Repeat the entries below exactly and in full.

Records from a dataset
§ §

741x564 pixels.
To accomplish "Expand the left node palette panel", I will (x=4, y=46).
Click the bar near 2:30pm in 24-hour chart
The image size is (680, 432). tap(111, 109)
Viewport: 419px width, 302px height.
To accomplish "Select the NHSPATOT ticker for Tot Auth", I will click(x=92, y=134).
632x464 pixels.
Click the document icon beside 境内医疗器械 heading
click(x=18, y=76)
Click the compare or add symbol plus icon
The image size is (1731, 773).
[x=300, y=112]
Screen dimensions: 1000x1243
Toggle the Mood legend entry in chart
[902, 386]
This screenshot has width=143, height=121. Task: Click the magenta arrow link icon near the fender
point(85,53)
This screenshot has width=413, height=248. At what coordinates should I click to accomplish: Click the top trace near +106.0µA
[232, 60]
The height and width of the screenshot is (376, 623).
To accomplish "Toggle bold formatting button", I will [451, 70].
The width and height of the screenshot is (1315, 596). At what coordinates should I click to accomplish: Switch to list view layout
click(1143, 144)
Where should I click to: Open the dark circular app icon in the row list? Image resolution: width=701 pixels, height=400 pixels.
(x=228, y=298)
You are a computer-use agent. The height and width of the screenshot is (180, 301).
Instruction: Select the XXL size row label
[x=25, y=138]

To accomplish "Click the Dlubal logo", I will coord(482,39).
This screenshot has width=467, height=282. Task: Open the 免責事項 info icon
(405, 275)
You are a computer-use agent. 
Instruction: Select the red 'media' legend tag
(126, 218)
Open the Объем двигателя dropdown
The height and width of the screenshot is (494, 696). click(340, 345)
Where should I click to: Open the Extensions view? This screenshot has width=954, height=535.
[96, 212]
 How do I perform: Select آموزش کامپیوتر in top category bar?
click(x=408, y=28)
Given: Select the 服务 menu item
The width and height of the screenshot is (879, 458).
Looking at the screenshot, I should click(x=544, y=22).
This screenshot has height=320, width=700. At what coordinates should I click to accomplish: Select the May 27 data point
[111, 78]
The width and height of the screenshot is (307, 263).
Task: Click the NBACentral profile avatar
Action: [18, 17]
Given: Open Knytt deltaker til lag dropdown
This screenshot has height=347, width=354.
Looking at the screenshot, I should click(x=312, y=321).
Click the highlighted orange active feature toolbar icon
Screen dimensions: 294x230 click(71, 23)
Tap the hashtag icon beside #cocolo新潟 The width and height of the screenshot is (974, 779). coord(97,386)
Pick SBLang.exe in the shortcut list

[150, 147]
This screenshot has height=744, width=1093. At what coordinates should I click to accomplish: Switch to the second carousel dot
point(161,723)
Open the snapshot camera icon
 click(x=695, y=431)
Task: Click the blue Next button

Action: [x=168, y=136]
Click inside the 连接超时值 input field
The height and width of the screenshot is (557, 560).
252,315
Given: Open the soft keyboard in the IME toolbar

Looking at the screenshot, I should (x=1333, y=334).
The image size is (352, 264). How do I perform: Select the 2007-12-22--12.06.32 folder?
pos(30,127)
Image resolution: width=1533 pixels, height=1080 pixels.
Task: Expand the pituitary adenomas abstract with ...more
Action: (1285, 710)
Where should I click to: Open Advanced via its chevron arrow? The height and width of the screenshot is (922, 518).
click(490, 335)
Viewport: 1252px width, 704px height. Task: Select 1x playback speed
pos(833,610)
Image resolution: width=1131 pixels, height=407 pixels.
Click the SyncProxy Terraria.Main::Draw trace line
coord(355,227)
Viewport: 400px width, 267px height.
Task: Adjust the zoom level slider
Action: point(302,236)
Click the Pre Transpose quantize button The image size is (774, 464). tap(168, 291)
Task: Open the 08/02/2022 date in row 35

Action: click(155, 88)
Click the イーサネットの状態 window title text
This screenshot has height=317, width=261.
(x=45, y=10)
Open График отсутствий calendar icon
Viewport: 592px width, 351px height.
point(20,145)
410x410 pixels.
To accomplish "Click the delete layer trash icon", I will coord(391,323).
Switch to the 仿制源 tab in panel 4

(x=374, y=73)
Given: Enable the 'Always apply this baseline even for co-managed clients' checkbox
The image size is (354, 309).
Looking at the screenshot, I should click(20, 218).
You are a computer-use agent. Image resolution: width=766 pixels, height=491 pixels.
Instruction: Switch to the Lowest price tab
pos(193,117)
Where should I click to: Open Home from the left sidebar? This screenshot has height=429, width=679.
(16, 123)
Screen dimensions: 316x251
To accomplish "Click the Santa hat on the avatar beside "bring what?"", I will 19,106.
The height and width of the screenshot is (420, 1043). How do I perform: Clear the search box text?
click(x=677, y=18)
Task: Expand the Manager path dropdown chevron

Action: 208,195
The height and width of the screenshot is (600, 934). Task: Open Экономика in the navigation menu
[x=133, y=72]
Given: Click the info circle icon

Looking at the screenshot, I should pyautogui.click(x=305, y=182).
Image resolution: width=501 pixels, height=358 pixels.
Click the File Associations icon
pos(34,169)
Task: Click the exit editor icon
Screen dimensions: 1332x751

§ §

▶ Written reply:
741x564 pixels.
To accomplish "Expand the left node palette panel", I will (x=4, y=46).
Click the bar near 2:30pm in 24-hour chart
The image size is (680, 432). tap(111, 109)
Viewport: 419px width, 302px height.
To accomplish "Select the NHSPATOT ticker for Tot Auth", I will click(x=92, y=134).
632x464 pixels.
Click the document icon beside 境内医疗器械 heading
click(x=18, y=76)
Click the compare or add symbol plus icon
The image size is (1731, 773).
[x=300, y=112]
Screen dimensions: 1000x1243
Toggle the Mood legend entry in chart
[902, 386]
This screenshot has width=143, height=121. Task: Click the magenta arrow link icon near the fender
point(85,53)
This screenshot has width=413, height=248. At what coordinates should I click to accomplish: Click the top trace near +106.0µA
[232, 60]
The height and width of the screenshot is (376, 623).
To accomplish "Toggle bold formatting button", I will [451, 70].
The width and height of the screenshot is (1315, 596). At what coordinates should I click to accomplish: Switch to list view layout
click(1143, 144)
Where should I click to: Open the dark circular app icon in the row list? Image resolution: width=701 pixels, height=400 pixels.
(x=228, y=298)
You are a computer-use agent. The height and width of the screenshot is (180, 301).
Instruction: Select the XXL size row label
[x=25, y=138]

To accomplish "Click the Dlubal logo", I will coord(482,39).
This screenshot has width=467, height=282. Task: Open the 免責事項 info icon
(405, 275)
You are a computer-use agent. 
Instruction: Select the red 'media' legend tag
(126, 218)
Open the Объем двигателя dropdown
The height and width of the screenshot is (494, 696). click(340, 345)
Where should I click to: Open the Extensions view? This screenshot has width=954, height=535.
[96, 212]
 How do I perform: Select آموزش کامپیوتر in top category bar?
click(x=408, y=28)
Given: Select the 服务 menu item
The width and height of the screenshot is (879, 458).
Looking at the screenshot, I should click(x=544, y=22).
This screenshot has height=320, width=700. At what coordinates should I click to accomplish: Select the May 27 data point
[111, 78]
The width and height of the screenshot is (307, 263).
Task: Click the NBACentral profile avatar
Action: [18, 17]
Given: Open Knytt deltaker til lag dropdown
This screenshot has height=347, width=354.
Looking at the screenshot, I should click(x=312, y=321).
Click the highlighted orange active feature toolbar icon
Screen dimensions: 294x230 click(71, 23)
Tap the hashtag icon beside #cocolo新潟 The width and height of the screenshot is (974, 779). coord(97,386)
Pick SBLang.exe in the shortcut list

[150, 147]
This screenshot has height=744, width=1093. At what coordinates should I click to accomplish: Switch to the second carousel dot
point(161,723)
Open the snapshot camera icon
 click(x=695, y=431)
Task: Click the blue Next button

Action: [x=168, y=136]
Click inside the 连接超时值 input field
The height and width of the screenshot is (557, 560).
252,315
Given: Open the soft keyboard in the IME toolbar

Looking at the screenshot, I should (x=1333, y=334).
The image size is (352, 264). How do I perform: Select the 2007-12-22--12.06.32 folder?
pos(30,127)
Image resolution: width=1533 pixels, height=1080 pixels.
Task: Expand the pituitary adenomas abstract with ...more
Action: (1285, 710)
Where should I click to: Open Advanced via its chevron arrow? The height and width of the screenshot is (922, 518).
click(490, 335)
Viewport: 1252px width, 704px height. Task: Select 1x playback speed
pos(833,610)
Image resolution: width=1131 pixels, height=407 pixels.
Click the SyncProxy Terraria.Main::Draw trace line
coord(355,227)
Viewport: 400px width, 267px height.
Task: Adjust the zoom level slider
Action: point(302,236)
Click the Pre Transpose quantize button The image size is (774, 464). tap(168, 291)
Task: Open the 08/02/2022 date in row 35

Action: click(155, 88)
Click the イーサネットの状態 window title text
This screenshot has height=317, width=261.
(x=45, y=10)
Open График отсутствий calendar icon
Viewport: 592px width, 351px height.
point(20,145)
410x410 pixels.
To accomplish "Click the delete layer trash icon", I will coord(391,323).
Switch to the 仿制源 tab in panel 4

(x=374, y=73)
Given: Enable the 'Always apply this baseline even for co-managed clients' checkbox
The image size is (354, 309).
Looking at the screenshot, I should click(20, 218).
You are a computer-use agent. Image resolution: width=766 pixels, height=491 pixels.
Instruction: Switch to the Lowest price tab
pos(193,117)
Where should I click to: Open Home from the left sidebar? This screenshot has height=429, width=679.
(16, 123)
Screen dimensions: 316x251
To accomplish "Click the Santa hat on the avatar beside "bring what?"", I will 19,106.
The height and width of the screenshot is (420, 1043). How do I perform: Clear the search box text?
click(x=677, y=18)
Task: Expand the Manager path dropdown chevron

Action: 208,195
The height and width of the screenshot is (600, 934). Task: Open Экономика in the navigation menu
[x=133, y=72]
Given: Click the info circle icon

Looking at the screenshot, I should pyautogui.click(x=305, y=182).
Image resolution: width=501 pixels, height=358 pixels.
Click the File Associations icon
pos(34,169)
Task: Click the exit editor icon
Screen dimensions: 1332x751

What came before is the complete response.